• [EXCERPT]

Code Profiling with Non-Breaking Breakpoints by Jim McKeeth

By: Jim McKeeth

Abstract: Sometimes it is nice to know how long a specific piece of code takes to execute. The Borland IDE actually provides a means to accomplish this using non-breaking breakpoints and the event log.

Either there is a point in your program when it is running much slower then you expected, or you are debating which way would be faster to do something.  Either way, you need to profile the performance of some code.  Back in the old days we would add code to our programs to output the start and stop time to a log for specific processes, then we would remove it or comment it out until we needed it again.  Nowadays we use code profilers that time the execution of every line of our code and provide us with detailed reports and graphs.  We could spend weeks examining all all the data available.

Code profilers are nice, but sometimes we don't have one convenient or we really don't want to mess with one to test a couple lines of code.  Maybe inserting all the additional debug information for a profiler to work changes the behavior of our program too much.  Instead of going back to adding all that code to log start and stop times we can instead use non-breaking break points. 

The major advantage of this technique over a traditional code profiler is when you have a fairly complex program running and you want to profile the code now without restarting it and launching the profiler.  You can target this profiling so specifically that it doesn't have the impact on the overall behavior of your program that other profilers do.  In instances were you have a few select routines you want to profile you will find this technique much quicker and easier to deploy. 

This article is written for Delphi 7, but the techniques should work with little or no changes in other versions of Delphi as well as C++ Builder and Kylix.  The attached code is specific for Windows, but I am sure a resourceful Kylix programmer would know which Linux API's to use instead. 

Before I show you how to use non-breaking breakpoints to profile your code I am going to cover some basics about non-breaking breakpoints.  If you are already comfortable with the advanced features of breakpoints then you can skip to the section on Profiling

What are Non-Breaking Breakpoints?

I know you are probably thinking that a non-breaking break point sounds like an oxymoron.  As we will see it really is not.  Cary Jensen offers a great article titled Using Non-Breaking Breakpoints in Delphi that is also available on the Borland Developers Network.  Not to worry if you haven't read that one.  I'll cover everything you need to know here.

The Free On-Line Dictionary of Computing defines a breakpoint as follows:


A point in a program that, when reached, triggers some special behavior useful to the process of debugging; generally, breakpoints are used to either pause program execution, and/or dump the values of some or all of the program variables. Breakpoints may be part of the program itself; or they may be set by the programmer as part of an interactive session with a debugging tool for scrutinizing the program's execution.

So breakpoints only generally pause program execution.  Maybe a better name would be non-pausing breakpoints.  Regardless of what you call them, we are using breakpoints that still trigger special behavior, but don't actually pause execution.  So how do you obtain one of these funny breakpoints?  It really is very simple.

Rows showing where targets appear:
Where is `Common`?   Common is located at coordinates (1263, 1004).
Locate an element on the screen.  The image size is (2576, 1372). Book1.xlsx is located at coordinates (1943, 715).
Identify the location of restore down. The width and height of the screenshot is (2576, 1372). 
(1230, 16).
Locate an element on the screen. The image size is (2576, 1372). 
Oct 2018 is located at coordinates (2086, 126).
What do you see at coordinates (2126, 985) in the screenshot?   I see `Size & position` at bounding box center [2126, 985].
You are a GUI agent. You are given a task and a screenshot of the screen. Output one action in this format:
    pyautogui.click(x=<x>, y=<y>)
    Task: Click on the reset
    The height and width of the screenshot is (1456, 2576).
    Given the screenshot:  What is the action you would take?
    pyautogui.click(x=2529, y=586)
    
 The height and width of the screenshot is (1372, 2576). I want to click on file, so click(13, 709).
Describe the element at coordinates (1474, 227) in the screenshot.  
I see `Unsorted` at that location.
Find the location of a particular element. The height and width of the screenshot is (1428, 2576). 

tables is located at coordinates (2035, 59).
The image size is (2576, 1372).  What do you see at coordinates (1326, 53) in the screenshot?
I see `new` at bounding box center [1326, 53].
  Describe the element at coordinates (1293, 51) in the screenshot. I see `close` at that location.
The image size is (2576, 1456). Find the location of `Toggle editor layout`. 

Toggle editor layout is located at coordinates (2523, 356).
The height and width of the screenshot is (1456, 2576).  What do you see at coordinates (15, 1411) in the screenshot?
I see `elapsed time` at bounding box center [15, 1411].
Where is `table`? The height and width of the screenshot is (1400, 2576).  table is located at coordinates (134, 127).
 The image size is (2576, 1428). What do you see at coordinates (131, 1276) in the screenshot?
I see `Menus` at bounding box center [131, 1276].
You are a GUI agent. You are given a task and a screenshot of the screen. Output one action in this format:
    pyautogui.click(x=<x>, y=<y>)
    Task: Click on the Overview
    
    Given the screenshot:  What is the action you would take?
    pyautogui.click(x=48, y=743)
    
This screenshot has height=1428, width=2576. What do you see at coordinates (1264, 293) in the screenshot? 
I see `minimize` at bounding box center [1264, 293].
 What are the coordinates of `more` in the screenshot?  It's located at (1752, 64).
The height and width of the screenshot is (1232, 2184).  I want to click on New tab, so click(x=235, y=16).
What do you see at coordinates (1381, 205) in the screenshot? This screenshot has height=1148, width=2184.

• [TASK SET]
1 - For the article on non-breaking breakpoints, say whether each statement agrees with it, answering yes or no and quoting the deciding words: (a) The article is written for Delphi 7. (b) The attached code is specific for Linux. (c) Cary Jensen's article is available on the Borland Developers Network.
2 - In the records, update the part that opens with the line containing "Describe the element at coordinates (1474, 227)" and closes with the line containing "tables is located at coordinates (2035, 59).", replacing "particular" with "specific" and leaving everything else unchanged. Return only those lines.

• [RESULTS OF THE EXERCISE]
1 -
(a) Yes: "This article is written for Delphi 7"
(b) No: "The attached code is specific for Windows"
(c) Yes: "that is also available on the Borland Developers Network"

2 -
Describe the element at coordinates (1474, 227) in the screenshot.  
I see `Unsorted` at that location.
Find the location of a specific element. The height and width of the screenshot is (1428, 2576). 

tables is located at coordinates (2035, 59).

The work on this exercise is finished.